I wrote 100,000 words of porn because that’s quick, thought-free money. (That’s not a dig against erotica or erotic romance writers. I used PORN for a reason.) That writing took away from novel writing, but the novel couldn’t be written and published in 5,000-word chunks every week or so and I have bills to pay, so the porn won the battle for my time.

Although I had a rough draft of the novel by the end of May, which is typical for me, it was a really, really fucked-up rough draft that obviously ignored its fomenting problems in favor of being able to say it was finished. (Have I mentioned I don’t do well with deadlines?) It had to be rewritten basically from scratch. So really, May→May = 1 year, right on schedule.
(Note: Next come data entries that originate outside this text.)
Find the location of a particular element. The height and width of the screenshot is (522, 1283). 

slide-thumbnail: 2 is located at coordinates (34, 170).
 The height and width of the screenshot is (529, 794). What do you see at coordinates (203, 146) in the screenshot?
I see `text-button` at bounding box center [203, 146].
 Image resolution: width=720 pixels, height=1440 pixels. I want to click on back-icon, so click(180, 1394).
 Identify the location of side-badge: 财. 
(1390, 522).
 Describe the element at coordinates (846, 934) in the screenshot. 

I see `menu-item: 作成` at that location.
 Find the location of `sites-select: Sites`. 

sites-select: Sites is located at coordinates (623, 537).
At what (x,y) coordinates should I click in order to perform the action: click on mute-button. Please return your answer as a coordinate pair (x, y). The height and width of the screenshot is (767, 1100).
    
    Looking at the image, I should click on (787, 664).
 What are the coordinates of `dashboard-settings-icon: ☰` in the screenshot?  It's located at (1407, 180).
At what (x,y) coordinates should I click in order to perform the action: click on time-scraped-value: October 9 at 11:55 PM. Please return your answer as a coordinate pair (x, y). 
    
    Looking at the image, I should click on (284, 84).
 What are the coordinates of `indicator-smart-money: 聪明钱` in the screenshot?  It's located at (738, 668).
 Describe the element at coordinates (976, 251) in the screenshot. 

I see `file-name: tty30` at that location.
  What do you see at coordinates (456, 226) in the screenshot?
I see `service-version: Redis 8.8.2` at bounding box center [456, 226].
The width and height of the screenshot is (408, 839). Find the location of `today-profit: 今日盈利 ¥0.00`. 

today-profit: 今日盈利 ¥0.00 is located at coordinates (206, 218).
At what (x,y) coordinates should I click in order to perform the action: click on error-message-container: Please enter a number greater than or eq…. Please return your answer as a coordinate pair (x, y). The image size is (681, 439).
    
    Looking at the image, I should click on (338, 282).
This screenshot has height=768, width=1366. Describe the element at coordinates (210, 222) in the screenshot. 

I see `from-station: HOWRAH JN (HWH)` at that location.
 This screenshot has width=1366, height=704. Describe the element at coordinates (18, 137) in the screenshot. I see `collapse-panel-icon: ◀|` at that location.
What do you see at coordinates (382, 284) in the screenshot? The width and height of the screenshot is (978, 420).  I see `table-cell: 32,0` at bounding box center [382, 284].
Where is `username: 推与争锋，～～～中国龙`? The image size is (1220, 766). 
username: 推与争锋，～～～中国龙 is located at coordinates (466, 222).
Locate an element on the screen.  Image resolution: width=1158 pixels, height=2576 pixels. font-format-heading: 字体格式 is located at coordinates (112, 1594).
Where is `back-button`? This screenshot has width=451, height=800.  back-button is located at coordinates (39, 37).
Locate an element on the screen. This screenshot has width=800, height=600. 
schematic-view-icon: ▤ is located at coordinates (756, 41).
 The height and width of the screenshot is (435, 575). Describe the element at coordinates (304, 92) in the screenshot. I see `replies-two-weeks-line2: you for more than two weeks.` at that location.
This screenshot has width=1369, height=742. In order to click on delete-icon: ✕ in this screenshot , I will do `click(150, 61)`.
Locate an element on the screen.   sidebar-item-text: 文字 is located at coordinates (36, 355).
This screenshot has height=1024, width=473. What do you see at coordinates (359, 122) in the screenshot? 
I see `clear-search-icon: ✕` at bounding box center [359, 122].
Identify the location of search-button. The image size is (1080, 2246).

In summary, 2017 was a bad year all around, and I will conveniently erase it from my memory, along with much of my childhood.

The next book shouldn’t take that long because I’ve learned valuable lessons about how far my time and below-average energy reserves don’t stretch and will limit my extracurricular activities accordingly.

Q2: Why isn’t Silent Song in KU?

A2: Because Saturn is leaving my something-or-other and making me take principled stands that are going to ruin my life. (The horrorscope said “change your life for the better,” but it obviously doesn’t know how publishing works.)

I know romance power readers love KU. If you’re reading a book a day for $10/month, I understand the allure.

On the publisher side of the Amazon middleman, however, an alarming number of people, even when they think they’re cheerleading for KU, talk about the program like they’re in an abusive marriage—“they hit me again,” “I’m being punished for what someone else did,” “I can’t afford to leave,” “it will be just as bad with anyone else,” “the odds of dying are greater if I leave.” There are definite benefits to being in that relationship, but the drawbacks finally outweighed the benefits for me, and I reached the point where I would rather die than stay. At the moment, comparing current launch numbers to previous releases, it looks like I’m going to get that wish! Fortunately, I have a sweet write-for-hire gig that has nothing to do with Amazon and can almost afford to have my romance career murdered. It’s worth it to be out of the daily uproar about what new fuckery is happening on that side of the fence.

I regret losing readers who borrow rather than buy, but freedom comes at a cost and principles demand sacrifice.

At least I had the decency not to start a series in KU and then take it away from you before it was finished!